About this exercise
Every record below should be written out exactly; pictures stay out.

Stored data
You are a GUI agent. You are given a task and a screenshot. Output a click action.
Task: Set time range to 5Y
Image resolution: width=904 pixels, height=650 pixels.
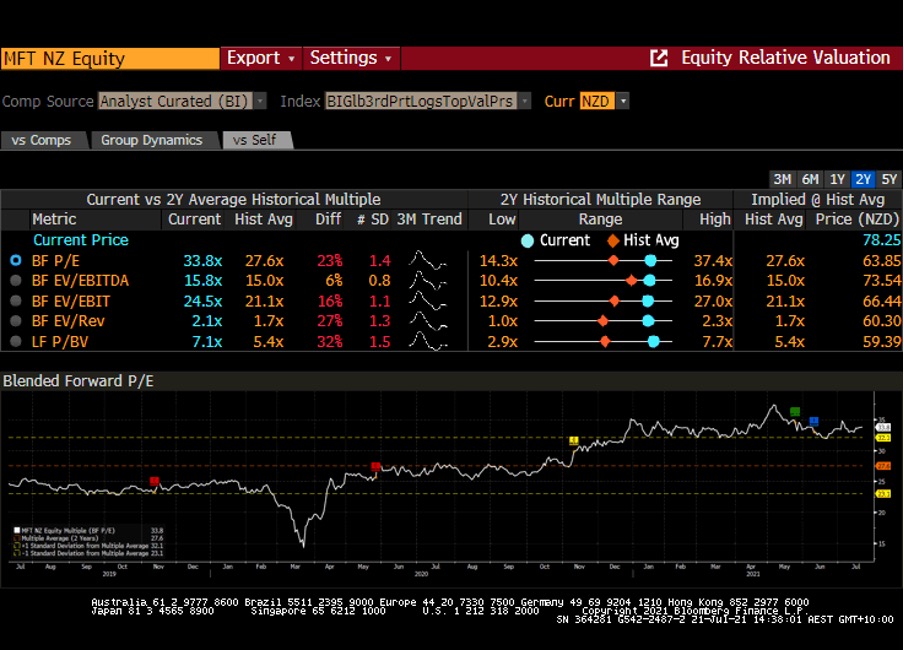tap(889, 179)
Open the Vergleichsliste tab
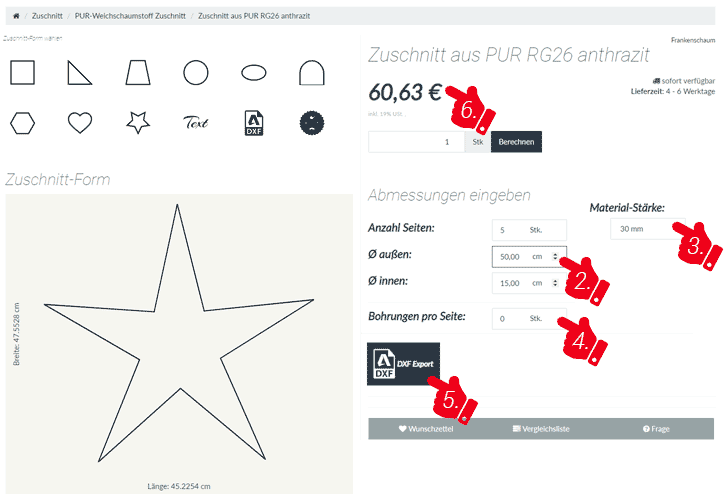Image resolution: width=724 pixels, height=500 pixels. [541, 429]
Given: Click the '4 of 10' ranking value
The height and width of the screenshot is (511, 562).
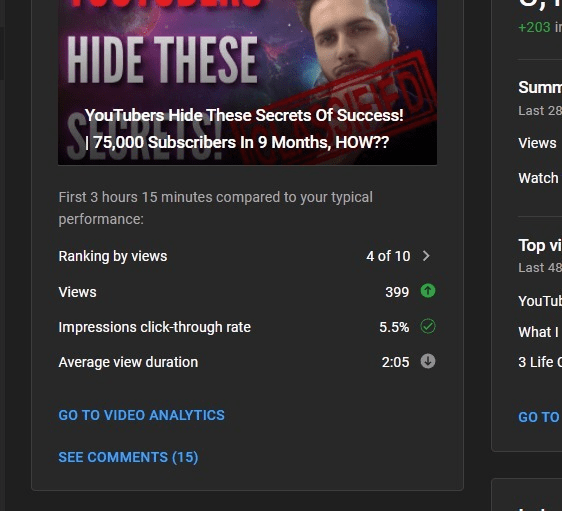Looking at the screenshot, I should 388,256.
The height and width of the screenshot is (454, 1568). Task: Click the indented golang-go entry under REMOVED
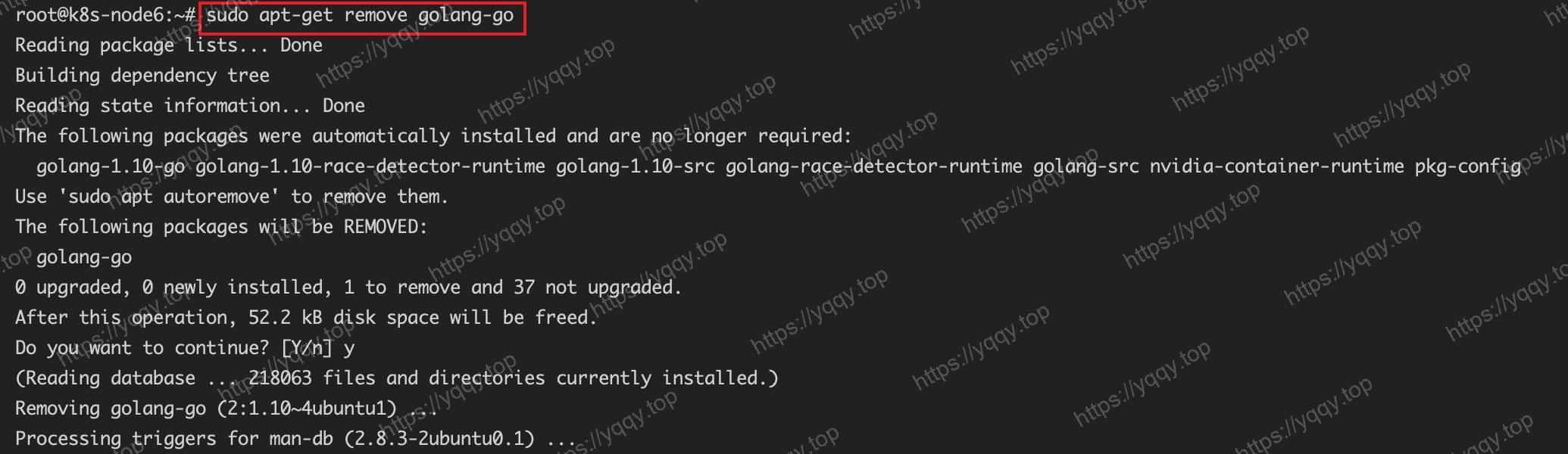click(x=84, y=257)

Answer area
You are a GUI agent. You are given a task and a screenshot. Output a click action.
Task: Set time range to 5Y
Image resolution: width=904 pixels, height=650 pixels.
tap(889, 179)
Open the Vergleichsliste tab
Image resolution: width=724 pixels, height=500 pixels. [541, 429]
Given: Click the '4 of 10' ranking value
The height and width of the screenshot is (511, 562).
Looking at the screenshot, I should 388,256.
The height and width of the screenshot is (454, 1568). Task: Click the indented golang-go entry under REMOVED
click(x=84, y=257)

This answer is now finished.